Ed Cook

No. 75
- Positions: Guard, tackle

Personal information
- Born: June 29, 1932 Philadelphia, Pennsylvania, US
- Died: September 7, 2007 (aged 75)
- Listed height: 6 ft 2 in (1.88 m)
- Listed weight: 245 lb (111 kg)

Career information
- High school: Southeast Catholic (PA)
- College: Notre Dame
- NFL draft: 1958: undrafted

Career history
- Chicago/St. Louis Cardinals (1958–1965); Atlanta Falcons (1966–1967);

Career NFL statistics
- Games played: 112
- Games started: 68
- Fumble recoveries: 1
- Stats at Pro Football Reference

= Ed Cook (American football) =

American football player (1932–2007)

Edward Joseph Cook (June 29, 1932 – September 7, 2007) was a professional American football offensive lineman in the National Football League (NFL).

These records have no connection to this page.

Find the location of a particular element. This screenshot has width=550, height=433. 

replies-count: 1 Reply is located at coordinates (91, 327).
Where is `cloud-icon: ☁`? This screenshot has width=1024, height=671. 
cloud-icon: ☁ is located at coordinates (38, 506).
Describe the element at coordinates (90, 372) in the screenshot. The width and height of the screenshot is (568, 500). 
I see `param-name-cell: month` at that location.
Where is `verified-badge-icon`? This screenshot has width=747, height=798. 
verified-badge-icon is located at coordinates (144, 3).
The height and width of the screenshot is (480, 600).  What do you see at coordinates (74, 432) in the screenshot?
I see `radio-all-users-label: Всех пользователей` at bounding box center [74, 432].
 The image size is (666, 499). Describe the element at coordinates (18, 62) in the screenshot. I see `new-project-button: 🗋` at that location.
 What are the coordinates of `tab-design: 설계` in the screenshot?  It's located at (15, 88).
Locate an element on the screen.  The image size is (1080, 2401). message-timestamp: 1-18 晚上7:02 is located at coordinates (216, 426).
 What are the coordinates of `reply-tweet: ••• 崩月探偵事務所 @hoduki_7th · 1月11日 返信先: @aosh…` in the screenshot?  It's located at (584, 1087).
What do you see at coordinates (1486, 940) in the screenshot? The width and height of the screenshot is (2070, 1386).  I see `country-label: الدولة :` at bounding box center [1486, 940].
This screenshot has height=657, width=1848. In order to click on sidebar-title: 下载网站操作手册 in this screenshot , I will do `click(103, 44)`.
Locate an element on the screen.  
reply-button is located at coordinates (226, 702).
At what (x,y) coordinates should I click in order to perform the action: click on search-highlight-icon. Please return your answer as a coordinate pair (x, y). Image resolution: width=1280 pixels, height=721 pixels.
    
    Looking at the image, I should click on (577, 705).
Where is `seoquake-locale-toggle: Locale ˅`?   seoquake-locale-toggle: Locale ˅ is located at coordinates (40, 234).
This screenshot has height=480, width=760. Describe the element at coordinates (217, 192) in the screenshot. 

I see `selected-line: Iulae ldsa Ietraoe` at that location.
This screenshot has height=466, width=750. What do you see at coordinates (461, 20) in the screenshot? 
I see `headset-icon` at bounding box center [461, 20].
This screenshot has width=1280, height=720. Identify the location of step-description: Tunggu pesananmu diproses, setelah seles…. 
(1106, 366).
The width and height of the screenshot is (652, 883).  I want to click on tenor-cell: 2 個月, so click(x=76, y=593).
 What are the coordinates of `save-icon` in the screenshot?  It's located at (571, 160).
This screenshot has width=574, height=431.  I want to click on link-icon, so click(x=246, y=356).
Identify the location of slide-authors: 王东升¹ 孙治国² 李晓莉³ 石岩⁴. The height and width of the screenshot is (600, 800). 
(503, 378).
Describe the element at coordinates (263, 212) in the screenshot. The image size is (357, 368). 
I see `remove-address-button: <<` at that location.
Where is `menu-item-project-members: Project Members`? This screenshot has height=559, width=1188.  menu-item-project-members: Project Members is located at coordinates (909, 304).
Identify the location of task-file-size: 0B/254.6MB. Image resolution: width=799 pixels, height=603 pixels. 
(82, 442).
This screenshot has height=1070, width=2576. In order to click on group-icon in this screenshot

== Early life and education ==
Born in Philadelphia, Cook attended high school at Southeast Catholic High School where he was coached by Paul Bartolomeo. In his senior year, he was named to the All Scholastic Team. Cook later attended the University of Notre Dame.

== Football career ==
Cook made his professional debut in the NFL in 1958 with the Chicago Cardinals. He played for the Cardinals (1958–65), and the Atlanta Falcons (1966–67).

In 1965, the Sonny Randle injured his shoulder and was out for the remainder of the season, causing the St Louis Cardinals to move Billy Gambrell to Randle's position, Irv Goode to Gambrell's, and Cook to tackle in place of Goode.

== Personal life ==
Cook's son Ed Jr was also coached by Paul Bartolomeo at Southeast Catholic.